Google rolled out support in its Google app for iOS in May, displaying a lightning bolt symbol and “AMP” next to news articles from publishers supporting AMP to indicate which stories will load instantly.

Microsoft uses the same lightning bolt icon to push AMP pages in its updated Bing app for iOS and Android. The app will automatically detect and use news articles that have a corresponding AMP page.

“In the event that AMP pages are associated with the article, we always favor downloading the available AMP page from the servers closest to the end user, preferably through an AMP cache for a faster experience.” , the Bing team said.

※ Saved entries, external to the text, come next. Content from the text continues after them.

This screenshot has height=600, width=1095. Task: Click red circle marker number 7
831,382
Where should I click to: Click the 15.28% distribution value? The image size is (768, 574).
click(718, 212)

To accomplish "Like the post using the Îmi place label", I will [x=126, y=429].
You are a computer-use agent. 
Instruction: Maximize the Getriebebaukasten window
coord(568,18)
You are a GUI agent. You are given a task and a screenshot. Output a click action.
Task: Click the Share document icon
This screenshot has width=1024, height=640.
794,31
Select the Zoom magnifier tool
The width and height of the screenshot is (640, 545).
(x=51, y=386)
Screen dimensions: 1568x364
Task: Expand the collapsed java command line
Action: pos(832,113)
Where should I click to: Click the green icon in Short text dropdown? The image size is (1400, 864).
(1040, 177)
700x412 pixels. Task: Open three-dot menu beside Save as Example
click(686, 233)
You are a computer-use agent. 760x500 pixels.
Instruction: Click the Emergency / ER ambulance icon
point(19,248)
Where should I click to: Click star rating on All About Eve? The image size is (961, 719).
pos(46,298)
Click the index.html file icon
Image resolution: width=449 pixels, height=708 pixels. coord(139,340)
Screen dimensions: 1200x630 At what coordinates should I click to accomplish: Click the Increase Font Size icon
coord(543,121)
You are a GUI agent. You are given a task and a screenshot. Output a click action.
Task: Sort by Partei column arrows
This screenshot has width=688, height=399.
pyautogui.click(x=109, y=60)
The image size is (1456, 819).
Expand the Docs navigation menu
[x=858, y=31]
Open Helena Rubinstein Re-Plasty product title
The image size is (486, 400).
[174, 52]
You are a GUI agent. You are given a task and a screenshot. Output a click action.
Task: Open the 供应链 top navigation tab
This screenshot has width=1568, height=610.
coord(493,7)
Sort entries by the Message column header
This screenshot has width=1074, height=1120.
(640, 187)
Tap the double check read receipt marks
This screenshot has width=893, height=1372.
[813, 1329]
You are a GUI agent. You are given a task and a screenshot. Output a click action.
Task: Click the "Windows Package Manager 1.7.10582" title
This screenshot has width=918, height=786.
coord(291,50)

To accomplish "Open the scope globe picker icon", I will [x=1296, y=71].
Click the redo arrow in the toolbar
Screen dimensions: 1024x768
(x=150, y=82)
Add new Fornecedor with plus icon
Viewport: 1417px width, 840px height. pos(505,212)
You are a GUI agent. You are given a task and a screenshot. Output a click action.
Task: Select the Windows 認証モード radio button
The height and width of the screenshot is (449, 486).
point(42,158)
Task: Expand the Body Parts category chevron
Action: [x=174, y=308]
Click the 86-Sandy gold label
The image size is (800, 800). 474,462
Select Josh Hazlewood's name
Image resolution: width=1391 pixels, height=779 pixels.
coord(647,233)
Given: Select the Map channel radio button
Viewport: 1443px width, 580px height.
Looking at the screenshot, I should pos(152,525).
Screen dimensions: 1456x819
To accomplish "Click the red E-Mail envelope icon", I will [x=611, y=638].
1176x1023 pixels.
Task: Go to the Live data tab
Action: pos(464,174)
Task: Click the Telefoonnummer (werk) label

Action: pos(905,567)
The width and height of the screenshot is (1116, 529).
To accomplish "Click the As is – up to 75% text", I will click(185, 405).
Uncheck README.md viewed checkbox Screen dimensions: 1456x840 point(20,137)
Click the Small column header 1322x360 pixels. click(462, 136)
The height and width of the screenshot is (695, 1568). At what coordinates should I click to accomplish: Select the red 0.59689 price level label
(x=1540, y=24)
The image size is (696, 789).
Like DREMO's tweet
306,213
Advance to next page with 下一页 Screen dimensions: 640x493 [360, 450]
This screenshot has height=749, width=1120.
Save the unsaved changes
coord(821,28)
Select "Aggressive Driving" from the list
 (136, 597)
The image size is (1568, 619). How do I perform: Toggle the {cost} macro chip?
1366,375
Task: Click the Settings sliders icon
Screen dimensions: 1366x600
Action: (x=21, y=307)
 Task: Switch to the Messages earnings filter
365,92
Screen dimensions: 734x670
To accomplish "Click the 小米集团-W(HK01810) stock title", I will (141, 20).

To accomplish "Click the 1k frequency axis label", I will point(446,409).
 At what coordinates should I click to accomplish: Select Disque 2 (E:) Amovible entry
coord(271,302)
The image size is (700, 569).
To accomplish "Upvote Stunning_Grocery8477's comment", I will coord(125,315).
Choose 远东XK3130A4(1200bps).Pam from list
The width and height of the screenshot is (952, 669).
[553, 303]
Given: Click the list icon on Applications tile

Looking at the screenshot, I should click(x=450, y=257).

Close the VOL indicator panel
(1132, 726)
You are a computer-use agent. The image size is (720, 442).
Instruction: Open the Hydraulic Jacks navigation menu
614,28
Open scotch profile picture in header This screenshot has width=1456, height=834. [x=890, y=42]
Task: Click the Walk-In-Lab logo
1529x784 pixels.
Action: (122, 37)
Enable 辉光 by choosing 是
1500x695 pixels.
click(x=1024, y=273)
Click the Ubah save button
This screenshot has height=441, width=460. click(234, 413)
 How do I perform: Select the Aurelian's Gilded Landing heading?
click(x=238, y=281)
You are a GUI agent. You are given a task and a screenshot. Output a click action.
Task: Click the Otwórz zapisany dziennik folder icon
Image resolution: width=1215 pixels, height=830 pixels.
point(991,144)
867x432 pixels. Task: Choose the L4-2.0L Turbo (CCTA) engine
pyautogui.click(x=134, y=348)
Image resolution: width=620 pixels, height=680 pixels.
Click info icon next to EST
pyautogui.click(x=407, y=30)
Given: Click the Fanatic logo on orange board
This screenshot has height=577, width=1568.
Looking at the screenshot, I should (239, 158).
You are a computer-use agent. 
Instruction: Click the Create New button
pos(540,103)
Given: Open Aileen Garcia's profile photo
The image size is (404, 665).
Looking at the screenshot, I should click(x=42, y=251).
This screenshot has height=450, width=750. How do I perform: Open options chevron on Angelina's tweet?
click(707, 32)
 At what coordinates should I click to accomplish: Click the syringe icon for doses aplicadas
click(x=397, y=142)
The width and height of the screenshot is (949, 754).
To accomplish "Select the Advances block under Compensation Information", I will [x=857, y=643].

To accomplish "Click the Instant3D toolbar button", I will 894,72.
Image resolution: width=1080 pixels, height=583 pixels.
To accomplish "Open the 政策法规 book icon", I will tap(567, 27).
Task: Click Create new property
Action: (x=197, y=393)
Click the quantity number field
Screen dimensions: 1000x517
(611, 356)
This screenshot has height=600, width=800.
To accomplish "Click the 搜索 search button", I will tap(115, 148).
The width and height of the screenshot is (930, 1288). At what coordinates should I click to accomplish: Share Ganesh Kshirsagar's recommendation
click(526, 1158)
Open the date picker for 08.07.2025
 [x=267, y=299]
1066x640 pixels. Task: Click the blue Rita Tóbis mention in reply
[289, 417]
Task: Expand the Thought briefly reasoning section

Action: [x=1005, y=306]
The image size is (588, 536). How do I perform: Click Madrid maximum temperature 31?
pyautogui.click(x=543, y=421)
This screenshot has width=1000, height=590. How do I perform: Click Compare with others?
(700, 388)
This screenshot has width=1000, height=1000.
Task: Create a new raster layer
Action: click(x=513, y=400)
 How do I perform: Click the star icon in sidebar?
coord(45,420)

If it does not detect AMP, the app will display the non-AMP news article and optimize that page using other techniques. Unlike Google, which favors AMP pages, Microsoft has noted that AMP does not impact its ranking algorithms.

Microsoft said it started testing AMP last May and found that AMP pages loaded about 80% faster than non-AMP pages and reduced the bandwidth required to download them. Google previously claimed that AMP pages load four times faster and use 10 times less data than non-AMP pages.

While AMP was originally intended for publishers, it’s also used for online retailing, with eBay rolling out limited support to the mobile web this month. EBay users cannot “Add to Cart”, but can still browse them. It aims to improve the browsing experience when users access its site from external links, such as search results.